A thin layer of a metal such as palladium or gold provided by lamination or vapor deposition, or a layer of a conductive compound such as a conductive polymer, indium oxide, or tin oxide, coated on a support such as paper or plastic film. Alternatively, those provided by vapor deposition may be used. As the intermediate layer 5 such as an adhesive layer or a barrier layer, in addition to the high molecular weight polymer used as a binder for the photosensitive layer, aluminum oxide or the like is used. The electrophotographic photoreceptor of the present invention has the above-described structure, and as is clear from the examples described later, it has excellent charging characteristics, sensitivity characteristics, and image forming characteristics, and is particularly excellent in discharge characteristics in a low electric field region. It has excellent efficiency and so-called sharp sensitivity characteristics, and can stably obtain clear copied images without fogging even after repeated use.
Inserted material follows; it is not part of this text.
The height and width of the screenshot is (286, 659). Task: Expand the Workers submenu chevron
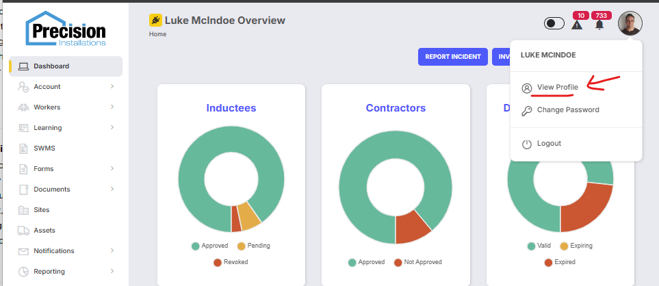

Example 1 Vinyl chloride-vinyl acetate-maleic anhydride copolymer ``Eslec MF-'' was deposited on a conductive support made by vapor-depositing aluminum on a polyester film.
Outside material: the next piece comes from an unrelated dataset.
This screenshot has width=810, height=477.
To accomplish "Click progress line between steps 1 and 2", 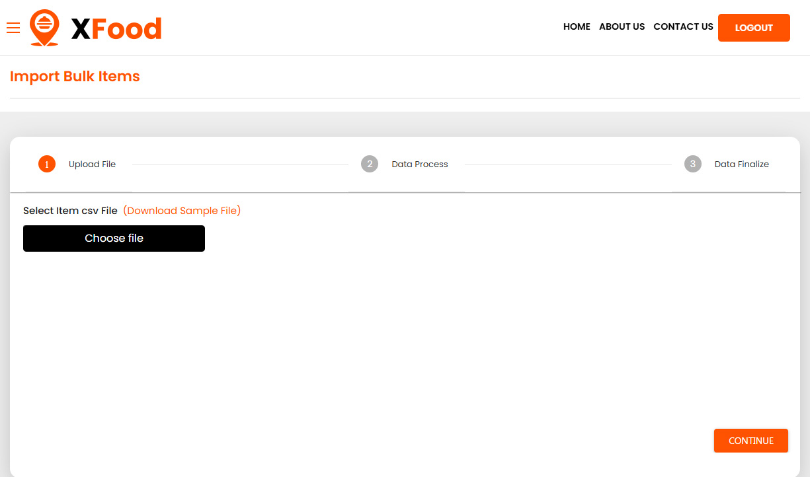I will 239,165.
10" (manufactured by Sekisui Chemical Co., Ltd.) with a thickness of 0.05 microns, and on top of that is a dibromoanthrone "Monolite Red 2Y" (manufactured by ICI, CI No. 10).
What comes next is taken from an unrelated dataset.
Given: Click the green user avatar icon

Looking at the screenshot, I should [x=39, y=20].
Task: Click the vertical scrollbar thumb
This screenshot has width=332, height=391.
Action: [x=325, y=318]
59300) to form a carrier generation layer with a thickness of 0.5 microns. Furthermore, exemplified compound A-
(21) 2 parts by weight and 3 parts by weight of polycarbonate "Panlite L-1250" (manufactured by Teijin Chemicals), 1,
A carrier transport layer was formed by coating a solution dissolved in 30 parts by weight of 2-dichloroethane so that the film thickness after drying was 12 microns, thereby producing an electrophotographic photoreceptor of the present invention. The electrophotographic properties of this electrophotographic photoreceptor were measured by a dynamic method using an electrostatic copying paper testing device "Model Sp-428" (manufactured by Kawaguchi Electric Seisakusho). That is, the surface of the photosensitive layer of the photoreceptor is charged with a -
Surface potential VA when charged at 6.0kV for 5 secondsNext, light from a tungsten lamp is applied to the photoreceptor surface so that the illumination intensity is 35lux, and it is necessary to attenuate the surface potential from -500V to -250V. The exposure amount (half-reduced exposure amount) E ⁵⁰⁰ ₂₅₀ (lux·sec) and the exposure amount E ⁵⁰⁰ ₅₀ (lux·sec) required to attenuate the surface potential from −500 V to −50 V were determined. Further, similar measurements were repeated 50 times. The results are shown in Table 1. Comparative Example 1 Except that a hydrazone derivative represented by the following structural formula was used instead of Exemplified Compound (21) as a carrier transport substance. A comparative electrophotographic photoreceptor was prepared in the same manner as in Example 1, and the same measurements as in Example 1 were carried out. The results are shown in Table 1.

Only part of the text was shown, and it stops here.